▶ SUPPLIED RECORDS
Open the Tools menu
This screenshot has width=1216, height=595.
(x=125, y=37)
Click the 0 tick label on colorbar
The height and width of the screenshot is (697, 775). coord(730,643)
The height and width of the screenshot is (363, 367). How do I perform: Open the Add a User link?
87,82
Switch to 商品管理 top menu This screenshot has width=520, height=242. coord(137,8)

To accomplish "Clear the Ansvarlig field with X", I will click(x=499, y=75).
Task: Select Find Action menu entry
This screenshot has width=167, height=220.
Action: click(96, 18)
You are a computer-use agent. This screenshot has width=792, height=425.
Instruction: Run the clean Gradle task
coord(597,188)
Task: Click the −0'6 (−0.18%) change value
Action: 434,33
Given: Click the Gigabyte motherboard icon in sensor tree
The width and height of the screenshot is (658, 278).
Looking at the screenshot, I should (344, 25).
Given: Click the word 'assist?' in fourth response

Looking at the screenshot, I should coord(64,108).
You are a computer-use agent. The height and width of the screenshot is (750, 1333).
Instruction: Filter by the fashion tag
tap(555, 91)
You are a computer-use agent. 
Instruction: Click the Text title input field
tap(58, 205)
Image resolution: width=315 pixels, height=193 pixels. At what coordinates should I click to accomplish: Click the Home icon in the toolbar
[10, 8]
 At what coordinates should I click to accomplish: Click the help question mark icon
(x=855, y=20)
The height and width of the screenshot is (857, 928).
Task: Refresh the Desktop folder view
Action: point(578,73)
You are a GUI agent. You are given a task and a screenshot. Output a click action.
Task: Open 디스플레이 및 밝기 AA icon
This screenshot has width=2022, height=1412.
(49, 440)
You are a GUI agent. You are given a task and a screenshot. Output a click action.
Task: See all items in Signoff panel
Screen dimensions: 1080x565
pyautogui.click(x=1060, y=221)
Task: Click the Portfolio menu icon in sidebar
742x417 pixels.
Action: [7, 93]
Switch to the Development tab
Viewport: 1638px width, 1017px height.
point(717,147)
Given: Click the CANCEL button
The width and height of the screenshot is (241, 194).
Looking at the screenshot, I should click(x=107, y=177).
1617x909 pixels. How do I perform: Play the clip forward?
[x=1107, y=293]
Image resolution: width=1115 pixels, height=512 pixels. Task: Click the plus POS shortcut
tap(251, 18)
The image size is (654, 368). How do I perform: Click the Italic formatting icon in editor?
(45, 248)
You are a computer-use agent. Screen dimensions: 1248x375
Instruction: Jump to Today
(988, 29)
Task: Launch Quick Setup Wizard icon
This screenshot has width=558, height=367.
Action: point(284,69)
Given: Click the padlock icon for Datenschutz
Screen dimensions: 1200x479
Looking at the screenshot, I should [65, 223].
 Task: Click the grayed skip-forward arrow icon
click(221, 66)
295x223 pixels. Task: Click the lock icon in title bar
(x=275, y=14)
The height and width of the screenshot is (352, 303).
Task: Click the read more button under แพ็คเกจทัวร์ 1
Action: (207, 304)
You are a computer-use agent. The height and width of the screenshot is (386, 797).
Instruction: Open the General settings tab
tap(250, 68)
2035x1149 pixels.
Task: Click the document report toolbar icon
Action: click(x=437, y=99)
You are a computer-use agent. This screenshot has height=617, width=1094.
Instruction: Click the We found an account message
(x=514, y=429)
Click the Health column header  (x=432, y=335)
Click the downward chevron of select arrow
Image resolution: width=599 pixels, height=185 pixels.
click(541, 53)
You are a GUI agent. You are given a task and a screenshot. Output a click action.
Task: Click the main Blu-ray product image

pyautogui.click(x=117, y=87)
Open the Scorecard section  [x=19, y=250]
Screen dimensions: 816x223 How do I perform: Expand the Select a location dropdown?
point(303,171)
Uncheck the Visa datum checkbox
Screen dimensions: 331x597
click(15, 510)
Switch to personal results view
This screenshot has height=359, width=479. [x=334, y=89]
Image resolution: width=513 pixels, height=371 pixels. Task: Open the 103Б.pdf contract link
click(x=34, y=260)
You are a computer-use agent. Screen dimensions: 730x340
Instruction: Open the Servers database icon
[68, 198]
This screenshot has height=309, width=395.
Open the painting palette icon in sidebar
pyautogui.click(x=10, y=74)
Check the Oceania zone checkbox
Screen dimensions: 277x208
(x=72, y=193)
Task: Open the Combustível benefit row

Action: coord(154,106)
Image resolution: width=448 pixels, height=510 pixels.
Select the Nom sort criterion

▶ EXERCISE DIRECTIONS
Render every line of the items above as a JSON list of strings, with one string per line and blank lines omitted.

▶ FINISHED ANSWER
[
  "Open the Tools menu",
  "This screenshot has width=1216, height=595.",
  "(x=125, y=37)",
  "Click the 0 tick label on colorbar",
  "The height and width of the screenshot is (697, 775). coord(730,643)",
  "The height and width of the screenshot is (363, 367). How do I perform: Open the Add a User link?",
  "87,82",
  "Switch to 商品管理 top menu This screenshot has width=520, height=242. coord(137,8)",
  "To accomplish \"Clear the Ansvarlig field with X\", I will click(x=499, y=75).",
  "Task: Select Find Action menu entry",
  "This screenshot has width=167, height=220.",
  "Action: click(96, 18)",
  "You are a computer-use agent. This screenshot has width=792, height=425.",
  "Instruction: Run the clean Gradle task",
  "coord(597,188)",
  "Task: Click the −0'6 (−0.18%) change value",
  "Action: 434,33",
  "Given: Click the Gigabyte motherboard icon in sensor tree",
  "The width and height of the screenshot is (658, 278).",
  "Looking at the screenshot, I should (344, 25).",
  "Given: Click the word 'assist?' in fourth response",
  "Looking at the screenshot, I should coord(64,108).",
  "You are a computer-use agent. The height and width of the screenshot is (750, 1333).",
  "Instruction: Filter by the fashion tag",
  "tap(555, 91)",
  "You are a computer-use agent. ",
  "Instruction: Click the Text title input field",
  "tap(58, 205)",
  "Image resolution: width=315 pixels, height=193 pixels. At what coordinates should I click to accomplish: Click the Home icon in the toolbar",
  "[10, 8]",
  " At what coordinates should I click to accomplish: Click the help question mark icon",
  "(x=855, y=20)",
  "The height and width of the screenshot is (857, 928).",
  "Task: Refresh the Desktop folder view",
  "Action: point(578,73)",
  "You are a GUI agent. You are given a task and a screenshot. Output a click action.",
  "Task: Open 디스플레이 및 밝기 AA icon",
  "This screenshot has width=2022, height=1412.",
  "(49, 440)",
  "You are a GUI agent. You are given a task and a screenshot. Output a click action.",
  "Task: See all items in Signoff panel",
  "Screen dimensions: 1080x565",
  "pyautogui.click(x=1060, y=221)",
  "Task: Click the Portfolio menu icon in sidebar",
  "742x417 pixels.",
  "Action: [7, 93]",
  "Switch to the Development tab",
  "Viewport: 1638px width, 1017px height.",
  "point(717,147)",
  "Given: Click the CANCEL button",
  "The width and height of the screenshot is (241, 194).",
  "Looking at the screenshot, I should click(x=107, y=177).",
  "1617x909 pixels. How do I perform: Play the clip forward?",
  "[x=1107, y=293]",
  "Image resolution: width=1115 pixels, height=512 pixels. Task: Click the plus POS shortcut",
  "tap(251, 18)",
  "The image size is (654, 368). How do I perform: Click the Italic formatting icon in editor?",
  "(45, 248)",
  "You are a computer-use agent. Screen dimensions: 1248x375",
  "Instruction: Jump to Today",
  "(988, 29)",
  "Task: Launch Quick Setup Wizard icon",
  "This screenshot has width=558, height=367.",
  "Action: point(284,69)",
  "Given: Click the padlock icon for Datenschutz",
  "Screen dimensions: 1200x479",
  "Looking at the screenshot, I should [65, 223].",
  " Task: Click the grayed skip-forward arrow icon",
  "click(221, 66)",
  "295x223 pixels. Task: Click the lock icon in title bar",
  "(x=275, y=14)",
  "The height and width of the screenshot is (352, 303).",
  "Task: Click the read more button under แพ็คเกจทัวร์ 1",
  "Action: (207, 304)",
  "You are a computer-use agent. The height and width of the screenshot is (386, 797).",
  "Instruction: Open the General settings tab",
  "tap(250, 68)",
  "2035x1149 pixels.",
  "Task: Click the document report toolbar icon",
  "Action: click(x=437, y=99)",
  "You are a computer-use agent. This screenshot has height=617, width=1094.",
  "Instruction: Click the We found an account message",
  "(x=514, y=429)",
  "Click the Health column header  (x=432, y=335)",
  "Click the downward chevron of select arrow",
  "Image resolution: width=599 pixels, height=185 pixels.",
  "click(541, 53)",
  "You are a GUI agent. You are given a task and a screenshot. Output a click action.",
  "Task: Click the main Blu-ray product image",
  "pyautogui.click(x=117, y=87)",
  "Open the Scorecard section  [x=19, y=250]",
  "Screen dimensions: 816x223 How do I perform: Expand the Select a location dropdown?",
  "point(303,171)",
  "Uncheck the Visa datum checkbox",
  "Screen dimensions: 331x597",
  "click(15, 510)",
  "Switch to personal results view",
  "This screenshot has height=359, width=479. [x=334, y=89]",
  "Image resolution: width=513 pixels, height=371 pixels. Task: Open the 103Б.pdf contract link",
  "click(x=34, y=260)",
  "You are a computer-use agent. Screen dimensions: 730x340",
  "Instruction: Open the Servers database icon",
  "[68, 198]",
  "This screenshot has height=309, width=395.",
  "Open the painting palette icon in sidebar",
  "pyautogui.click(x=10, y=74)",
  "Check the Oceania zone checkbox",
  "Screen dimensions: 277x208",
  "(x=72, y=193)",
  "Task: Open the Combustível benefit row",
  "Action: coord(154,106)",
  "Image resolution: width=448 pixels, height=510 pixels.",
  "Select the Nom sort criterion"
]